Roberto Rossellini
Vittorio De Sica, Hannes Messemer, Vittorio Caprioli
132 min.
1959
San Diego Italian Film Festival
With Il Generale della Rovere, Roberto Rossellini returned to the themes of Nazi occupation and Italian Resistance during WWII that he had treated in his war trilogy of a decade earlier with Roma Città Aperta (Open City 1945), Pasià (1946), and Germany Year Zero (1947), recently released by Criterion Collection. Despite the acclaim for Open City, which depicted the resilience of the Italian population and the partisans’ resistance in the face of a cruel and inhuman enemy, none of the other films the director made in the subsequent years enjoyed much public success. Rossellini was interested in experimenting with the cinematic medium and with the newly emerging television, an interest that brought him as far as India, and had distanced himself considerably from his earlier themes.
When he first was offered to make Il Generale della Rovere, based on a story by writer and journalist Indro Montanelli who drew it from real experience, he was initially not enthusiastic. His attraction to the project grew, when he started to consider the casting for the film and could not stop thinking of Vittorio De Sica for the role of Bardone/Grimaldi, a swindler who loves gambling too much and pretends to be a Colonel in order to ingratiate people. Also known as one of the fathers of Neorealism, having directed films of the caliber of Ladri di biciclette (1948), Miracolo a Milano (1950), and the infamous Umberto D. (1951) condemned by the then Minister of Culture, “Il Divo” Giulio Andreotti, for “slandering Italy abroad,” De Sica seemed perfect for the part. So much so that many of his fictional character’s traits were, in fact, autobiographical. An avid gambler himself, De Sica had the nonchalant attitude and poker face to play the lead role. It did not hurt that Rossellini and De Sica were friends and knew each other well. The result was very well received in Italy and abroad, also winning the Leone d’oro at the Venice film festival and an Oscar nomination.
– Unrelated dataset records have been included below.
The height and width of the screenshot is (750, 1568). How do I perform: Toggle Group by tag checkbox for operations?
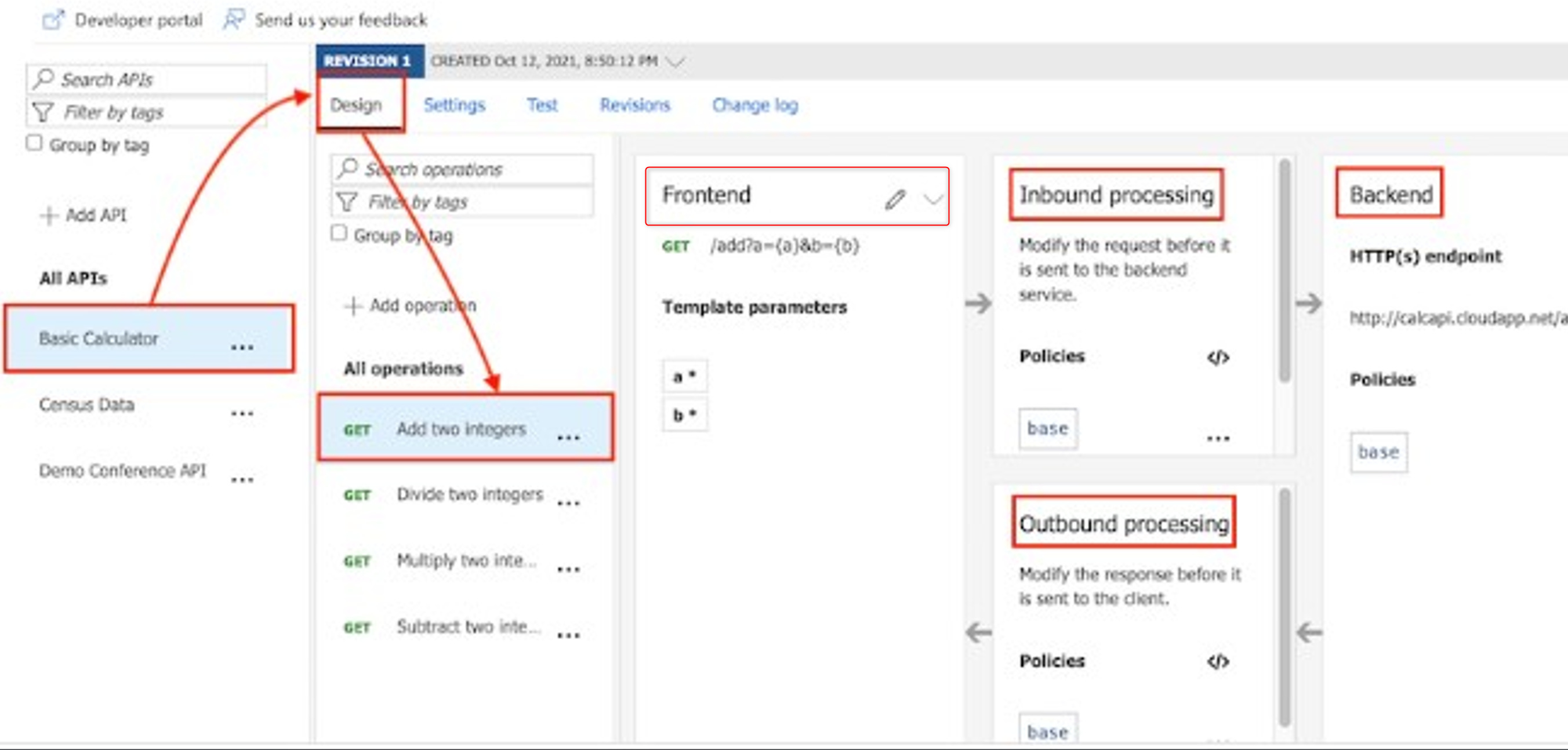pyautogui.click(x=339, y=234)
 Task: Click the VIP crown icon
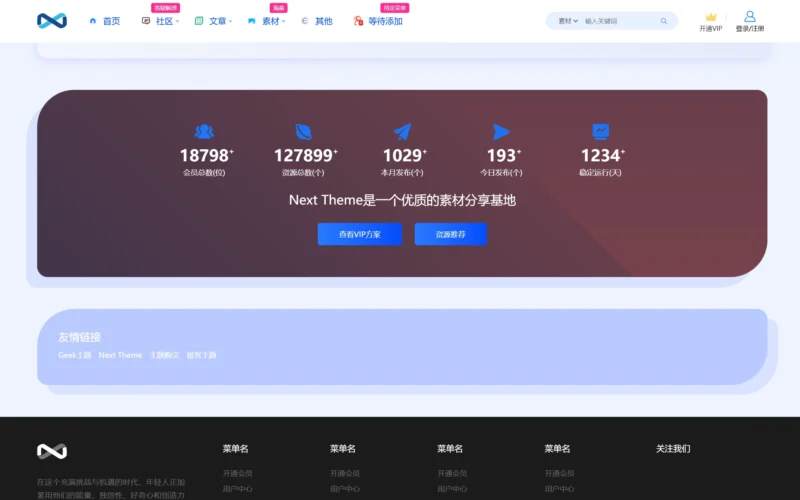point(711,17)
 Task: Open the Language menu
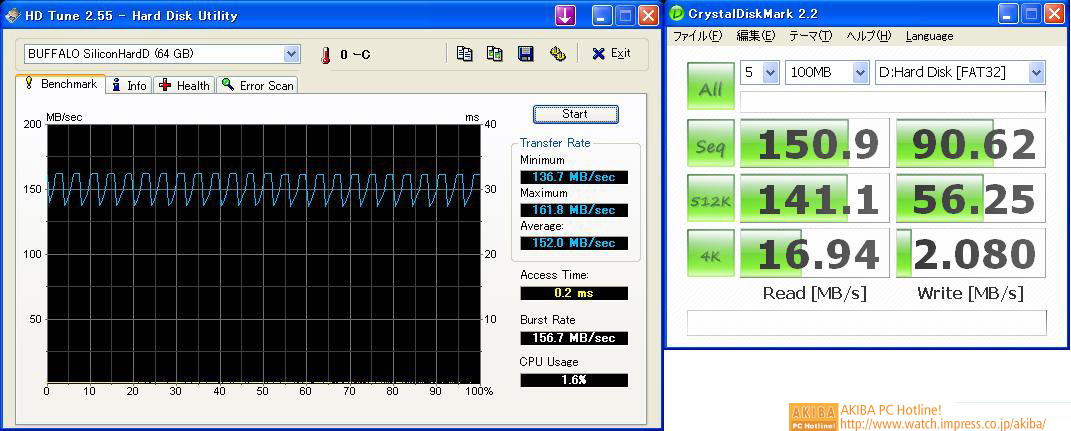pos(929,36)
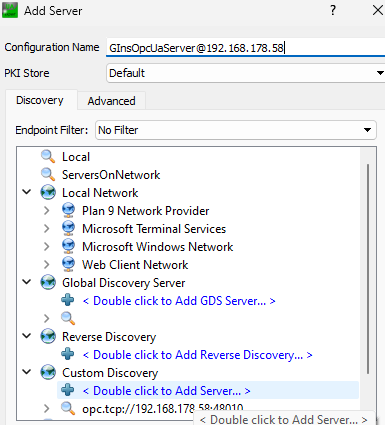The width and height of the screenshot is (385, 425).
Task: Click the Local discovery magnifier icon
Action: tap(48, 156)
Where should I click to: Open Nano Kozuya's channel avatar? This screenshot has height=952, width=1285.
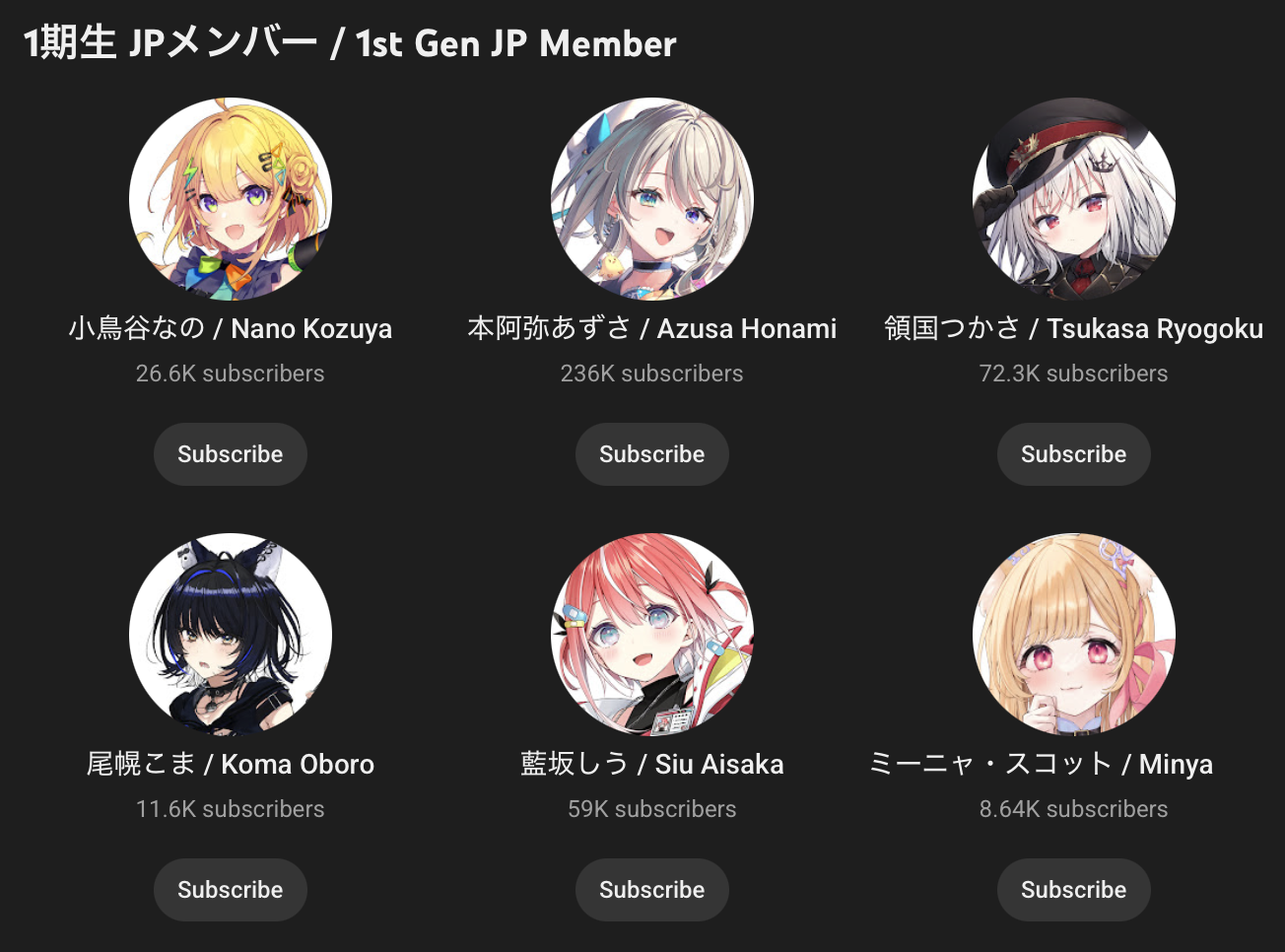click(x=231, y=199)
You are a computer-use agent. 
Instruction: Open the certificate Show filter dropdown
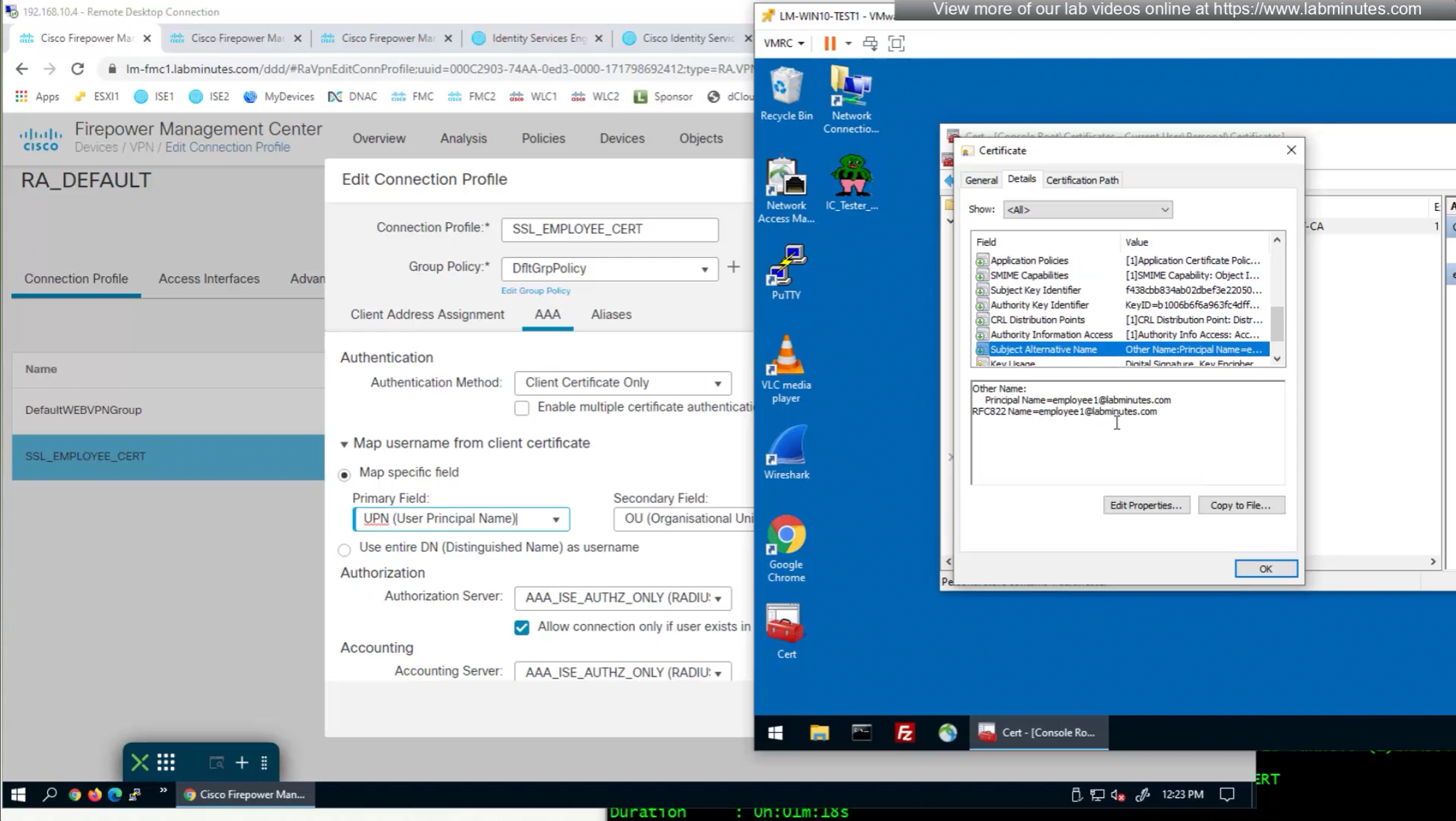click(x=1087, y=209)
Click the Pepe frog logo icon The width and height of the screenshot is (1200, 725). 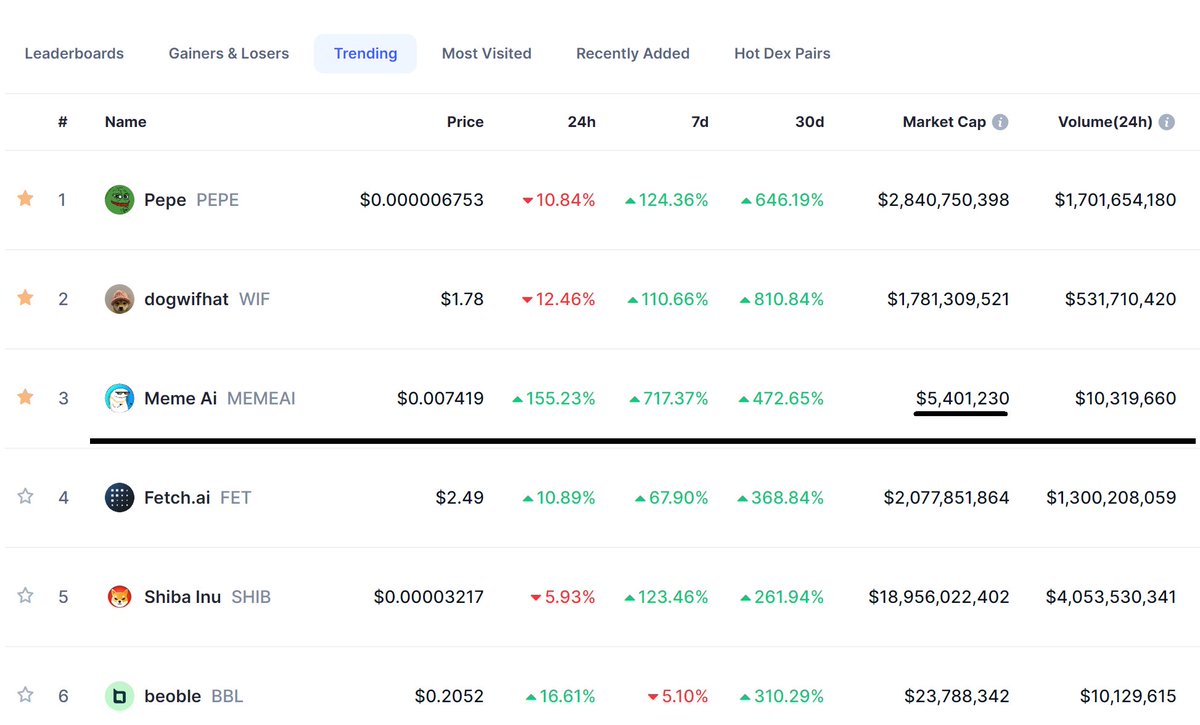[x=119, y=199]
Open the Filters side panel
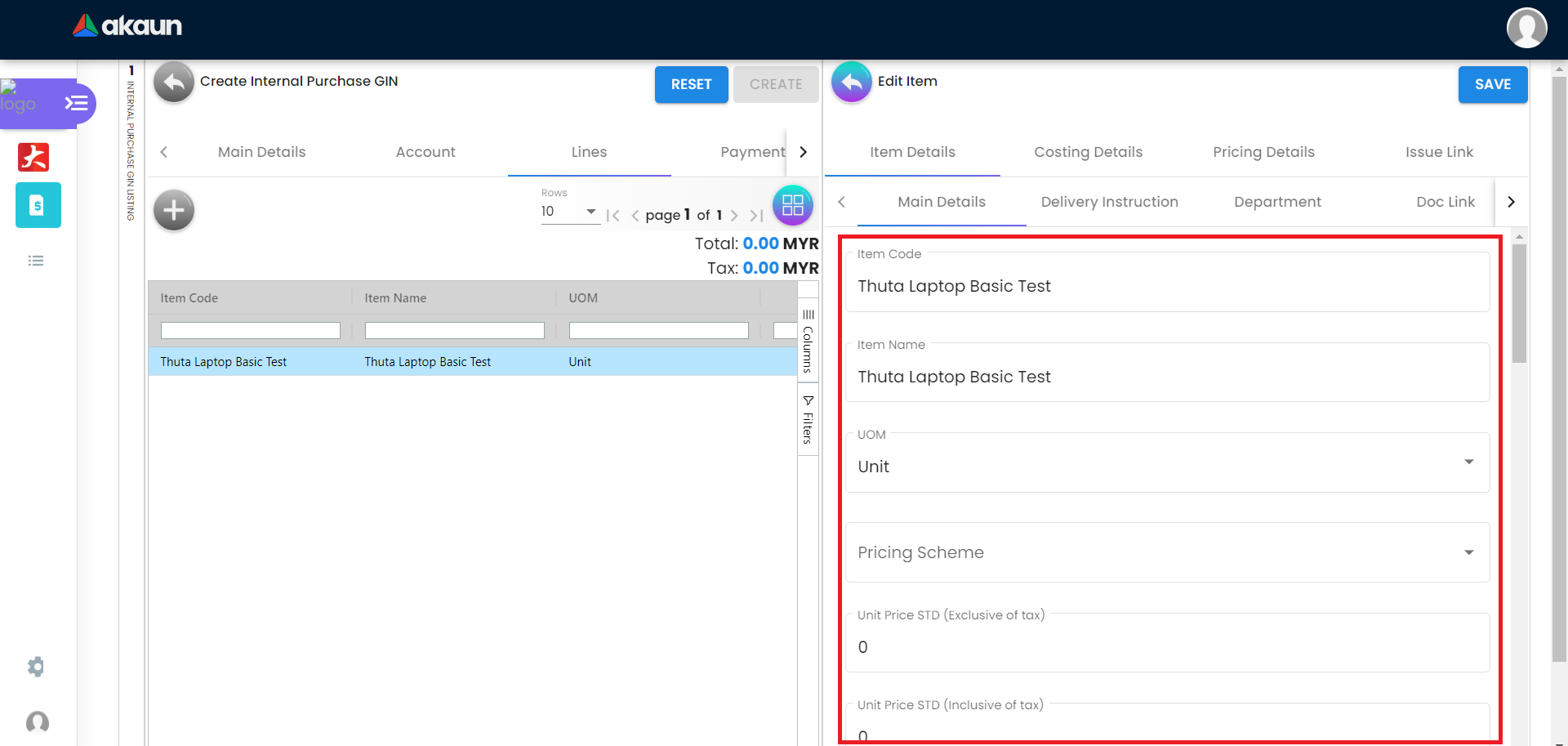The width and height of the screenshot is (1568, 746). [808, 420]
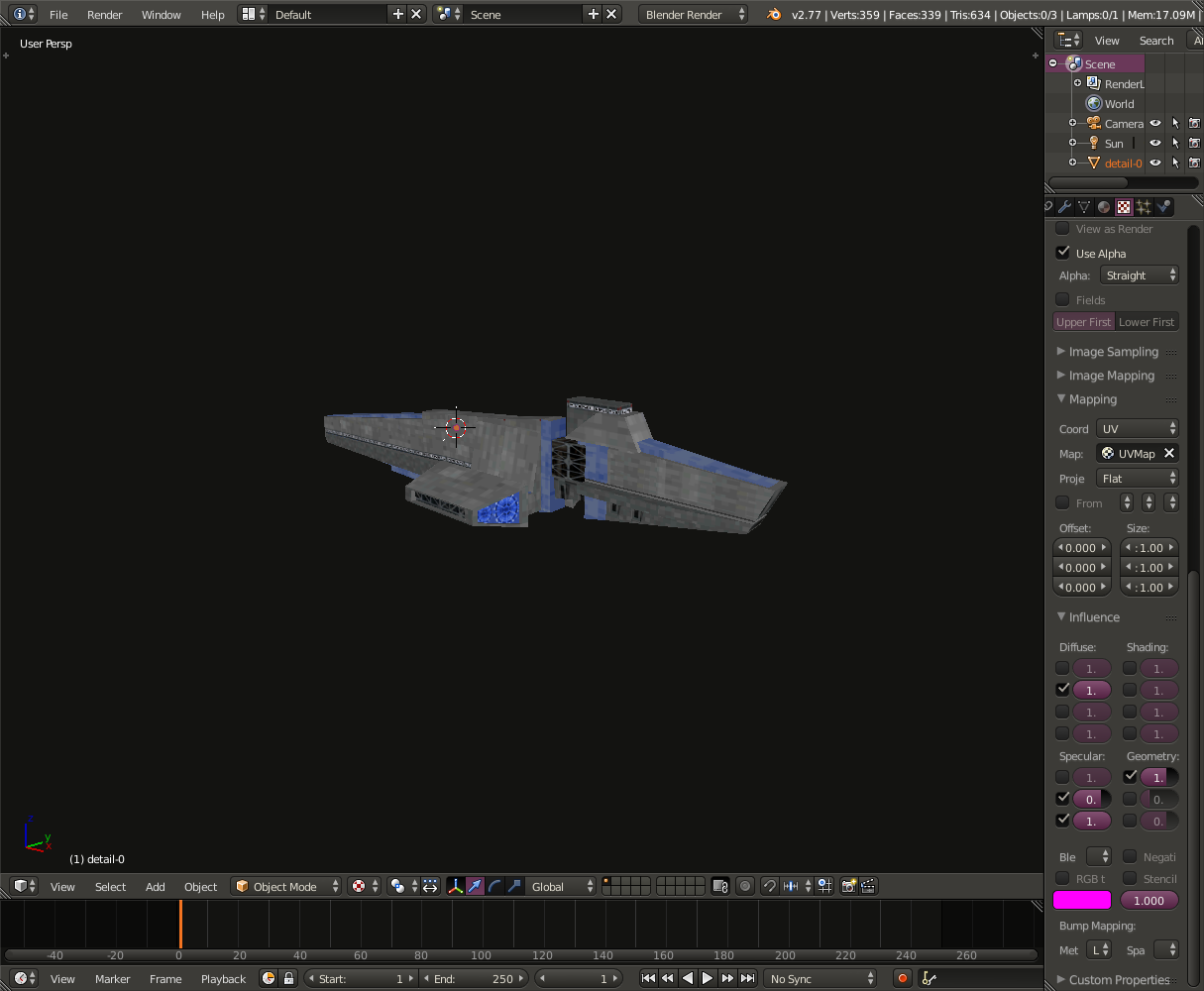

Despite the commonalities of themes, however, Il Generale della Rovere is not Open City.
Rossellini is considered a “magician of the real” for the way he makes his films seem so realistic, almost documentary-like. War-torn Rome offered the ideal set for such an endeavor, but in the late 1950s Italy had been reconstructed forcing the director to shoot all scenes set in Genoa and Milan in the studios of Cinecittà in Rome. Moreover, the springtime that was supposed to ensue from the ashes of the Resistance struggle, with a newly founded Italian Republic, did not quite materialize. Fourteen years later, Rossellini portrayed characters that were far more ambiguous and morally challenged on both side, instead of the pure good and pure evil of his earlier film. Life indeed was more complex, but the beauty of this film is that of showing how even flawed individuals can rise to the occasion when circumstances dictate it, so that when forced by the German police to pass as Generale della Rovere, to spy on partisans in the San Vittore prison in Milan, De Sica’s character faces tough but ultimately redeeming choices.